Elephantiasis is a condition characterized by gross enlargement of an area of the body, especially the limbs. Other areas commonly affected include the external genitals. Elephantiasis is caused by obstruction of the lymphatic system, which results in the accumulation of a fluid called lymph in the affected areas.
Functioning as part of the immune system, the lymphatic system helps to protect the body against infection and disease. It consists of a network of tubular channels (lymph vessels) that drain a thin watery fluid known as lymph from different areas of the body into the bloodstream. Obstruction of these vessels results in the massive swelling and gross enlargement characteristic of elephantiasis.
In areas where filariasis is endemic, the most common cause of elephantiasis is a parasitic disease known as lymphatic filariasis and, in the medical literature, the terms lymphatic filariasis and elephantiasis may be used interchangeably. Elephantiasis due to lymphatic filariasis may also be referred to as "true" elephantiasis. In most areas, the lymphatic damage associated with elephantiasis has other causes including certain sexually transmitted diseases (e.g., lymphogranuloma venereum); tuberculosis; an infectious disease called leishmaniasis; repeated streptococcal infections; leprosy; and environmental factors such as exposure to certain minerals (e.g., silica). In some cases, no cause can be identified (idiopathic).
Recently a team of researchers funded by the National Institute of Allergy and Infectious Diseases (NIAID), one of the National Institutes of Health (NIH), has recently revealed the genetic secrets of one of these parasites. The researchers report solving the complete genome of Brugia malayi, one of the worms that causes the often debilitating disease elephantiasis.

#### [Task to complete]
Does each statement agree with the elephantiasis text? Answer yes or no for each, and quote the text's deciding words exactly.
1. Elephantiasis is caused by obstruction of the lymphatic system.
2. In most areas, lymphatic filariasis causes the lymphatic damage associated with elephantiasis.
3. Lymph vessels drain lymph from the bloodstream into different areas of the body.
You won't need the records for anything here.

#### [Supplied material]
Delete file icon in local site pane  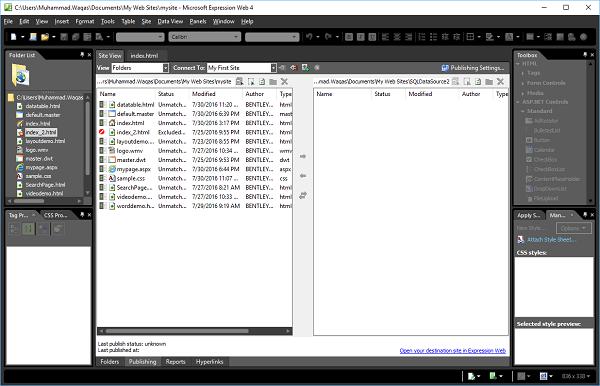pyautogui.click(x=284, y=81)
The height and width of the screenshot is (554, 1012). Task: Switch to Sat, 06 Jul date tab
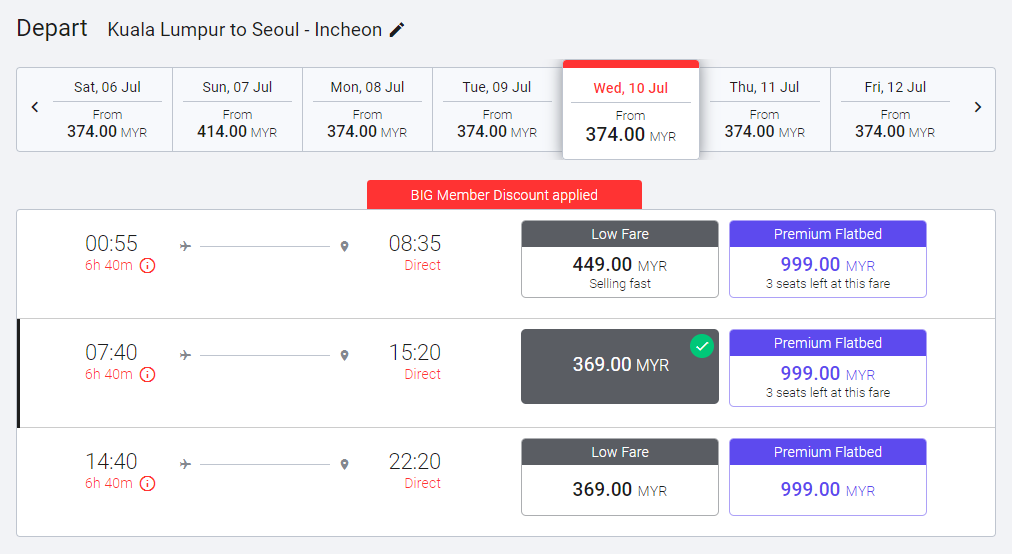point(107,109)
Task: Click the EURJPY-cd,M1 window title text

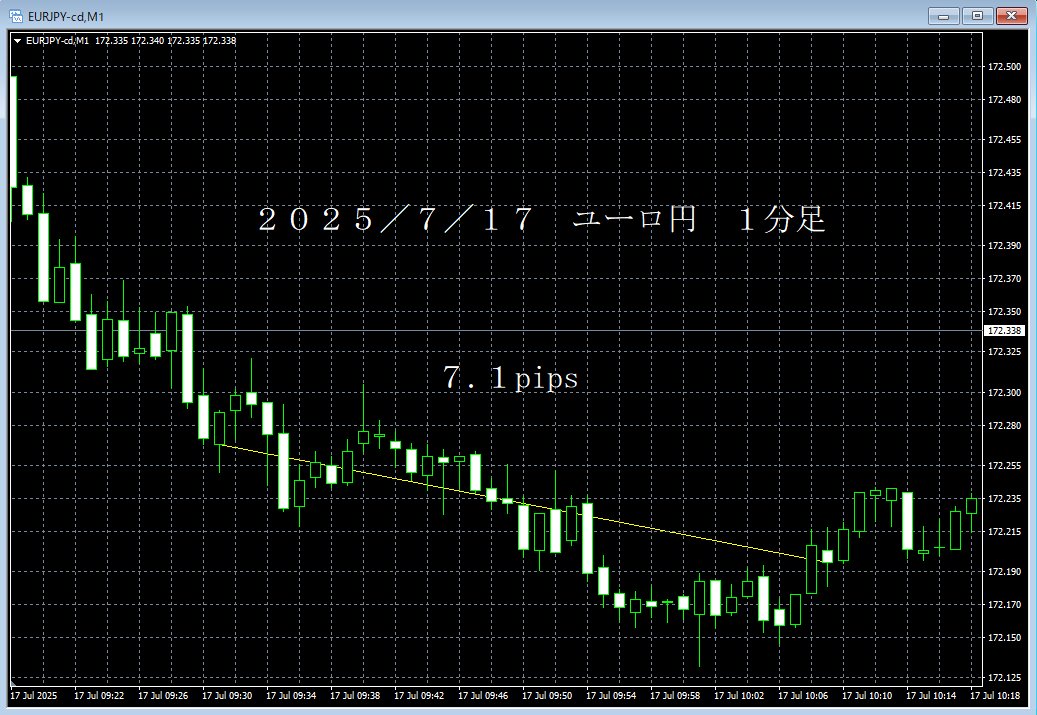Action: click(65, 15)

--

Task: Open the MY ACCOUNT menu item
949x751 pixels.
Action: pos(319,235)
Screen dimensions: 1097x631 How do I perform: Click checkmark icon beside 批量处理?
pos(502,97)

#### [Solved problem]
1. Yes: "Elephantiasis is caused by obstruction of the lymphatic system"
2. No: "In most areas, the lymphatic damage associated with elephantiasis has other causes"
3. No: "drain a thin watery fluid known as lymph from different areas of the body into the bloodstream"